→ **Source records**
+++
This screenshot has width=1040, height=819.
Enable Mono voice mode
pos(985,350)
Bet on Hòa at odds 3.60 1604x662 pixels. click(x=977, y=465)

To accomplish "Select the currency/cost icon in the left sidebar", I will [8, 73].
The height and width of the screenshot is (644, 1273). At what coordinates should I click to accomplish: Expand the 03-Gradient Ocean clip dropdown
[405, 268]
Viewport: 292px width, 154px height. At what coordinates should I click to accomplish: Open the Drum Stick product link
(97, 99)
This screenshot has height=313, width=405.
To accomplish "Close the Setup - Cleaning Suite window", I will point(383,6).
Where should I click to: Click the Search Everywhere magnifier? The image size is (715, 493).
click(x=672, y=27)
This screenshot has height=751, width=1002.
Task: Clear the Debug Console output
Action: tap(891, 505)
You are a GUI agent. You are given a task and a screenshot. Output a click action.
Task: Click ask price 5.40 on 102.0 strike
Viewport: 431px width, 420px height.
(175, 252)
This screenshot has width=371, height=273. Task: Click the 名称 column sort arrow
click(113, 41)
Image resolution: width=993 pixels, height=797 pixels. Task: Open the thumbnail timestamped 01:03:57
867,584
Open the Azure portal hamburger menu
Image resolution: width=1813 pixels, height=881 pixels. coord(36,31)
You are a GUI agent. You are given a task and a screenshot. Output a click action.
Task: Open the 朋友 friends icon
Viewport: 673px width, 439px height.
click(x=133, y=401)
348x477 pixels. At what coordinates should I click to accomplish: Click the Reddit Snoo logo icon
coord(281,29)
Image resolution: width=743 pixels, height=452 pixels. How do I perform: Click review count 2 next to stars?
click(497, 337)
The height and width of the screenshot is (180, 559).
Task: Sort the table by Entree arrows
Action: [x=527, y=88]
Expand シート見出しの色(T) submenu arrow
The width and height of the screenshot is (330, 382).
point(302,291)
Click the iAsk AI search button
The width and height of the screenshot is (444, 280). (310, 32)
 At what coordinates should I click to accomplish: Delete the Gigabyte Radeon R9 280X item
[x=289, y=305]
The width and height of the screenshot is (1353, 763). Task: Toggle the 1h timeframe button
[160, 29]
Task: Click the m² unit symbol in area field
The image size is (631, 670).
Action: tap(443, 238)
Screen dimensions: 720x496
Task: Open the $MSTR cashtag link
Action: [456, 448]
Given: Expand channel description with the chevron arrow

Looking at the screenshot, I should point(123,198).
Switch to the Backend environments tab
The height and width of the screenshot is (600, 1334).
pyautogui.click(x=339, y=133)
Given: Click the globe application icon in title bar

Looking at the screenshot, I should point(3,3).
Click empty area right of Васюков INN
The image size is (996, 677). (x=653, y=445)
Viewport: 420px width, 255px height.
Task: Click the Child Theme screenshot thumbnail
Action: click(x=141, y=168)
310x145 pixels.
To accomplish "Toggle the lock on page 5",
+++
→ **Required action**
Whatever appears in the records must be returned exactly.

→ **Your response**
This screenshot has width=1040, height=819.
Enable Mono voice mode
pos(985,350)
Bet on Hòa at odds 3.60 1604x662 pixels. click(x=977, y=465)

To accomplish "Select the currency/cost icon in the left sidebar", I will [8, 73].
The height and width of the screenshot is (644, 1273). At what coordinates should I click to accomplish: Expand the 03-Gradient Ocean clip dropdown
[405, 268]
Viewport: 292px width, 154px height. At what coordinates should I click to accomplish: Open the Drum Stick product link
(97, 99)
This screenshot has height=313, width=405.
To accomplish "Close the Setup - Cleaning Suite window", I will point(383,6).
Where should I click to: Click the Search Everywhere magnifier? The image size is (715, 493).
click(x=672, y=27)
This screenshot has height=751, width=1002.
Task: Clear the Debug Console output
Action: tap(891, 505)
You are a GUI agent. You are given a task and a screenshot. Output a click action.
Task: Click ask price 5.40 on 102.0 strike
Viewport: 431px width, 420px height.
(175, 252)
This screenshot has width=371, height=273. Task: Click the 名称 column sort arrow
click(113, 41)
Image resolution: width=993 pixels, height=797 pixels. Task: Open the thumbnail timestamped 01:03:57
867,584
Open the Azure portal hamburger menu
Image resolution: width=1813 pixels, height=881 pixels. coord(36,31)
You are a GUI agent. You are given a task and a screenshot. Output a click action.
Task: Open the 朋友 friends icon
Viewport: 673px width, 439px height.
click(x=133, y=401)
348x477 pixels. At what coordinates should I click to accomplish: Click the Reddit Snoo logo icon
coord(281,29)
Image resolution: width=743 pixels, height=452 pixels. How do I perform: Click review count 2 next to stars?
click(497, 337)
The height and width of the screenshot is (180, 559).
Task: Sort the table by Entree arrows
Action: [x=527, y=88]
Expand シート見出しの色(T) submenu arrow
The width and height of the screenshot is (330, 382).
point(302,291)
Click the iAsk AI search button
The width and height of the screenshot is (444, 280). (310, 32)
 At what coordinates should I click to accomplish: Delete the Gigabyte Radeon R9 280X item
[x=289, y=305]
The width and height of the screenshot is (1353, 763). Task: Toggle the 1h timeframe button
[160, 29]
Task: Click the m² unit symbol in area field
The image size is (631, 670).
Action: tap(443, 238)
Screen dimensions: 720x496
Task: Open the $MSTR cashtag link
Action: [456, 448]
Given: Expand channel description with the chevron arrow

Looking at the screenshot, I should point(123,198).
Switch to the Backend environments tab
The height and width of the screenshot is (600, 1334).
pyautogui.click(x=339, y=133)
Given: Click the globe application icon in title bar

Looking at the screenshot, I should point(3,3).
Click empty area right of Васюков INN
The image size is (996, 677). (x=653, y=445)
Viewport: 420px width, 255px height.
Task: Click the Child Theme screenshot thumbnail
Action: click(x=141, y=168)
310x145 pixels.
To accomplish "Toggle the lock on page 5",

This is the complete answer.